For more than 100 years, no officer or member of a State Federation or Central Labor Council has ever held a single position on the AFL-CIO Executive Council, whose membership has ranged from 33 to 51 over the years.
Today, Richard Trumka and a small group of international union presidents still effectively control the AFL-CIO, lock stock and barrel. They run fraudulent elections, ban opposition candidates and guarantee their own re-election for as many terms as they desire.
They spend our dues money as they wish, without consulting the millions of union dues-payers, and they do not issue financial reports. They do not have to worry that the wages of their members are stagnant or worse, and that they have little to show for the tens of millions of dollars they spend on political and economic campaigns.

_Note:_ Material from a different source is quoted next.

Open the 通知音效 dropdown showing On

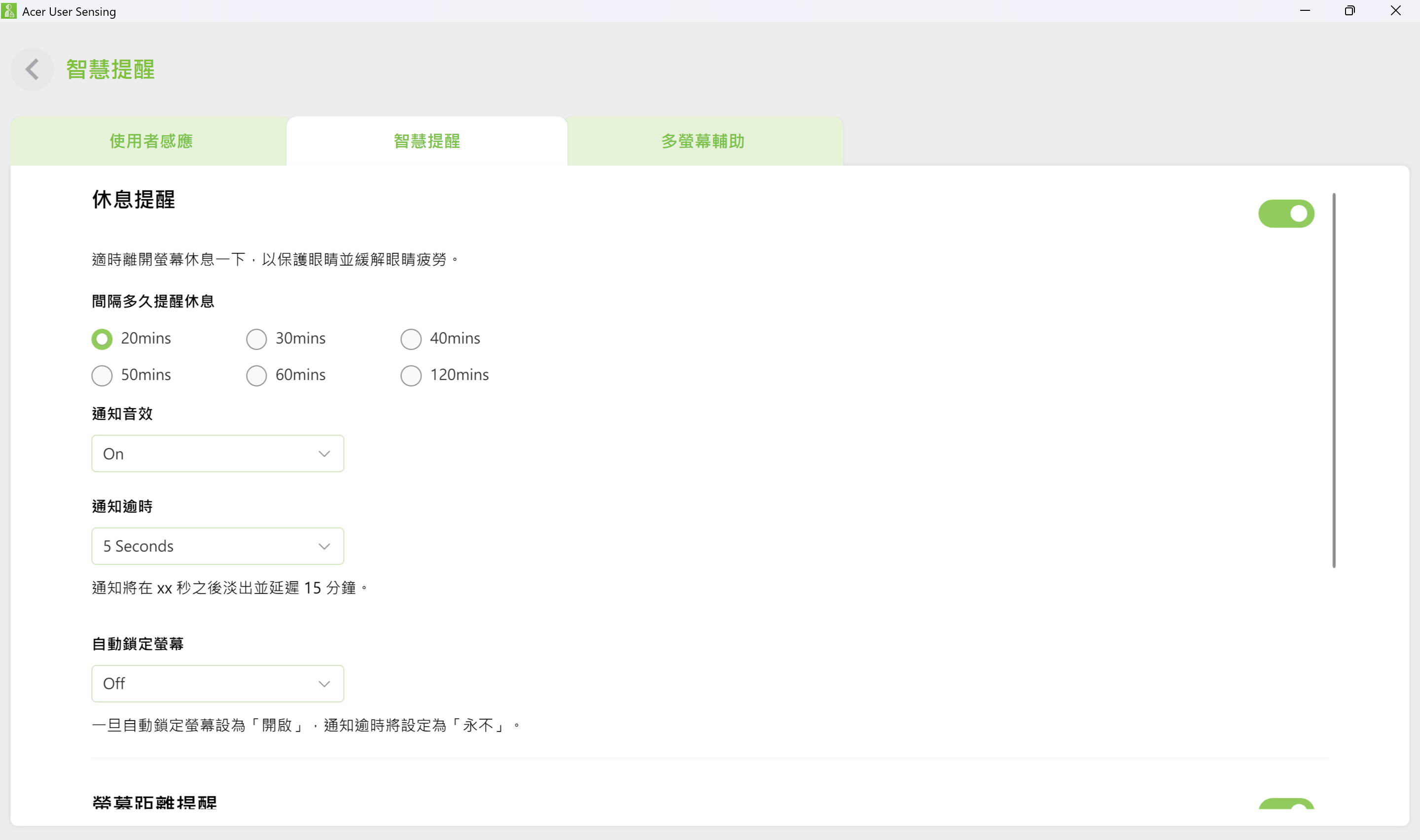pyautogui.click(x=217, y=454)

They are not troubled that the AFL-CIO's membership and bargaining power is less than it was 50 years ago. Win or lose, the Trumka group is guaranteed their 6-figure salaries and lavish pension deals when they retire. And they use whatever tactics are necessary to prevent interlopers from challenging their power.
How does this small group of mostly white, middle-to-elderly men get away with this colossal power grab? How do they manage to bamboozle 12 million unionists into accepting this outrageously undemocratic, corporatist takeover? Where are the labor activists to challenge them?
The Source of Power Lies in the AFL-CIO Constitution
To protect themselves from attacks by rival labor organizations like the Knights of Labor, the international unions that founded the AFL-CIO wrote the following clause into their Constitution, that has stood the test of time:
Section 4 (a) of the Constitution states that national and international unions are entitled to as many delegates and convention votes as the number of their total membership.
Section 4 (b) states that "each state, area or central labor council shall be entitled to one delegate and one convention vote."
What this means is that large international unions can have hundreds of thousands of convention votes, while a two-million member New York State AFL can have only one delegate and one vote. Under this arrangement, the big unions overwhelmingly dominate an AFL-CIO convention, while the affiliated state and local bodies, who represent the membership, are little more than wallflowers at the convention.
Here is how this absurd convention voting structure played out at the AFL-CIO's 2009 convention:
A union like the American Federation of Teachers (AFT) was awarded 1,107,868 convention votes and more than twenty delegates, while the 48 State Federations and 301 Central Labor Councils were given one measly vote a piece.
Thus, a small union, like the Brotherhood of Railroad Signalmen, had 9,105 votes, more than 10 times the votes of all state and local bodies combined.